- [RECORDS SHOWN]:
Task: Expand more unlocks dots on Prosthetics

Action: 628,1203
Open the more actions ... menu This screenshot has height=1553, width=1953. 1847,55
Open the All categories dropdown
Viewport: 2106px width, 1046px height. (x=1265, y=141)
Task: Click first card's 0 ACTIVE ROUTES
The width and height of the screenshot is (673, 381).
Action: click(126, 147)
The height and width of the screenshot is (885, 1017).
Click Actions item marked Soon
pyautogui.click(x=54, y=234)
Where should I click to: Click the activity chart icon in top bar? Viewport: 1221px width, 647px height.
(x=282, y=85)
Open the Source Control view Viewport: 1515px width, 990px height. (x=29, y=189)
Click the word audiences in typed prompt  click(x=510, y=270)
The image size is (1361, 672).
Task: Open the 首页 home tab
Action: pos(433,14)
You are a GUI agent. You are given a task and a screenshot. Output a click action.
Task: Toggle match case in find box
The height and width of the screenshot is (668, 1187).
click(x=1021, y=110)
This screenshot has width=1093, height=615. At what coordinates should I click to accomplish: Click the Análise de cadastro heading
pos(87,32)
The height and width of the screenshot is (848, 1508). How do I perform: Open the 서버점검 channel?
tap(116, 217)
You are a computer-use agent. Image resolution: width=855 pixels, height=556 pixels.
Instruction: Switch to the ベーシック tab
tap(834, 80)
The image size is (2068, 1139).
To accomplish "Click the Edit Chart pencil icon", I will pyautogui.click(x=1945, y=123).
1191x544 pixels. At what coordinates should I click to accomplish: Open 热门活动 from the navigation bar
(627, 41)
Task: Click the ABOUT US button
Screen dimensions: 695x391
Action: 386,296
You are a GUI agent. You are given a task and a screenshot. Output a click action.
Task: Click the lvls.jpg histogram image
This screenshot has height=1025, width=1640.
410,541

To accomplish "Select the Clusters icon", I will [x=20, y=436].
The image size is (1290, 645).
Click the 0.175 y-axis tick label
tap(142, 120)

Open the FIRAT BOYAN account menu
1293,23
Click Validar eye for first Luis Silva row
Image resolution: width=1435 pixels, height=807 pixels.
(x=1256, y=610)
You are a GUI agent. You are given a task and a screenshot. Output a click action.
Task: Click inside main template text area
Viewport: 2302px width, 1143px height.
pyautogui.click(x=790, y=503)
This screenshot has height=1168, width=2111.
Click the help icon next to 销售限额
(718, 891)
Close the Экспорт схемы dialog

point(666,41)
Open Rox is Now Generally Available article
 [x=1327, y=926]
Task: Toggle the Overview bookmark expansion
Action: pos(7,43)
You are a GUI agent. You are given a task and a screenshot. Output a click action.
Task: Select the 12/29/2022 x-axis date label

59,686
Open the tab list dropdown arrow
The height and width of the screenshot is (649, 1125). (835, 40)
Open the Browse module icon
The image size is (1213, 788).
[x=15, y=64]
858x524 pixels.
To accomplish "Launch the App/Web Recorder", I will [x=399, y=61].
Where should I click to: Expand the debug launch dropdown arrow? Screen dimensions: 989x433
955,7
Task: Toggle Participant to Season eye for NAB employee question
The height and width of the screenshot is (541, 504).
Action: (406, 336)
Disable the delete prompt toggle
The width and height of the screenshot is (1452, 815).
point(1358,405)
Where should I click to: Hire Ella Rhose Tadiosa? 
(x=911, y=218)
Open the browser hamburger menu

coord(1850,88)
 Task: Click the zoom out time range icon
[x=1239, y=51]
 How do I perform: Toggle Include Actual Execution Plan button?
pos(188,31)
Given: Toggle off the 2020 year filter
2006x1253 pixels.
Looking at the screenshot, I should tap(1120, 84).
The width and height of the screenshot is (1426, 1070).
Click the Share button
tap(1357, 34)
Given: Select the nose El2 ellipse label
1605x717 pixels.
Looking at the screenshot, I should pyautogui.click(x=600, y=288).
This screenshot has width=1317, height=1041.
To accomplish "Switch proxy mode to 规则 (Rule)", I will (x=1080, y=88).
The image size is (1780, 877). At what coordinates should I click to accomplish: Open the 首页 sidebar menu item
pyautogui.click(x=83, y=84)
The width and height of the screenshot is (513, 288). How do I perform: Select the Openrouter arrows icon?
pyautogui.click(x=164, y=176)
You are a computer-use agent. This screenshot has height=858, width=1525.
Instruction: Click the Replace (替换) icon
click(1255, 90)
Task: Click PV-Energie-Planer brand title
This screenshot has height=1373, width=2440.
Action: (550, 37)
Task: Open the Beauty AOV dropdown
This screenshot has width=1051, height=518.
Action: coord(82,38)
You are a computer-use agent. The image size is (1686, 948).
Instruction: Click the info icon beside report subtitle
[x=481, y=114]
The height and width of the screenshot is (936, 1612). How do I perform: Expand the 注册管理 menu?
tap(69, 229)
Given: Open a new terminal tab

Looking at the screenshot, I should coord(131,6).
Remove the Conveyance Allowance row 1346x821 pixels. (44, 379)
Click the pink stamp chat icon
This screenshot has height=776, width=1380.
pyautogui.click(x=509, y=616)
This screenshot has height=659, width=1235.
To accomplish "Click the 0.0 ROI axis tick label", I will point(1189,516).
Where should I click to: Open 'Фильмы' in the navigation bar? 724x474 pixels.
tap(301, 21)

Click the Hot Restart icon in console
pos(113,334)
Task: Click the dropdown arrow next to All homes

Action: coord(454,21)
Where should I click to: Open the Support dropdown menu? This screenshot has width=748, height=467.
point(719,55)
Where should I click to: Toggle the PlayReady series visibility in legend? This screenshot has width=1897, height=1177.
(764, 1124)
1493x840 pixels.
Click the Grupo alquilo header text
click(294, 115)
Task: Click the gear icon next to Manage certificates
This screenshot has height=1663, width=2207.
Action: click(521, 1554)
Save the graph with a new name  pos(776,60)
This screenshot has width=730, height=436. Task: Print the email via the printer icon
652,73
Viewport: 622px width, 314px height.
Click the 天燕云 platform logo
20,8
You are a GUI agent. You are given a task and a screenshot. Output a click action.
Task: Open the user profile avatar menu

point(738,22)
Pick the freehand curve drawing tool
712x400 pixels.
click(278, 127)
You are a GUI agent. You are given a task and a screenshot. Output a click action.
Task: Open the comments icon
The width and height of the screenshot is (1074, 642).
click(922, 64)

- [EXERCISE OBJECTIVE]: The lines above, starting at the one with "Click the word" and ending at the one with "Task: Click the lvls.jpg histogram image", are the only ones to return, exactly as written.

- [RESPONSE TO THIS EXERCISE]:
Click the word audiences in typed prompt  click(x=510, y=270)
The image size is (1361, 672).
Task: Open the 首页 home tab
Action: pos(433,14)
You are a GUI agent. You are given a task and a screenshot. Output a click action.
Task: Toggle match case in find box
The height and width of the screenshot is (668, 1187).
click(x=1021, y=110)
This screenshot has width=1093, height=615. At what coordinates should I click to accomplish: Click the Análise de cadastro heading
pos(87,32)
The height and width of the screenshot is (848, 1508). How do I perform: Open the 서버점검 channel?
tap(116, 217)
You are a computer-use agent. Image resolution: width=855 pixels, height=556 pixels.
Instruction: Switch to the ベーシック tab
tap(834, 80)
The image size is (2068, 1139).
To accomplish "Click the Edit Chart pencil icon", I will pyautogui.click(x=1945, y=123).
1191x544 pixels. At what coordinates should I click to accomplish: Open 热门活动 from the navigation bar
(627, 41)
Task: Click the ABOUT US button
Screen dimensions: 695x391
Action: 386,296
You are a GUI agent. You are given a task and a screenshot. Output a click action.
Task: Click the lvls.jpg histogram image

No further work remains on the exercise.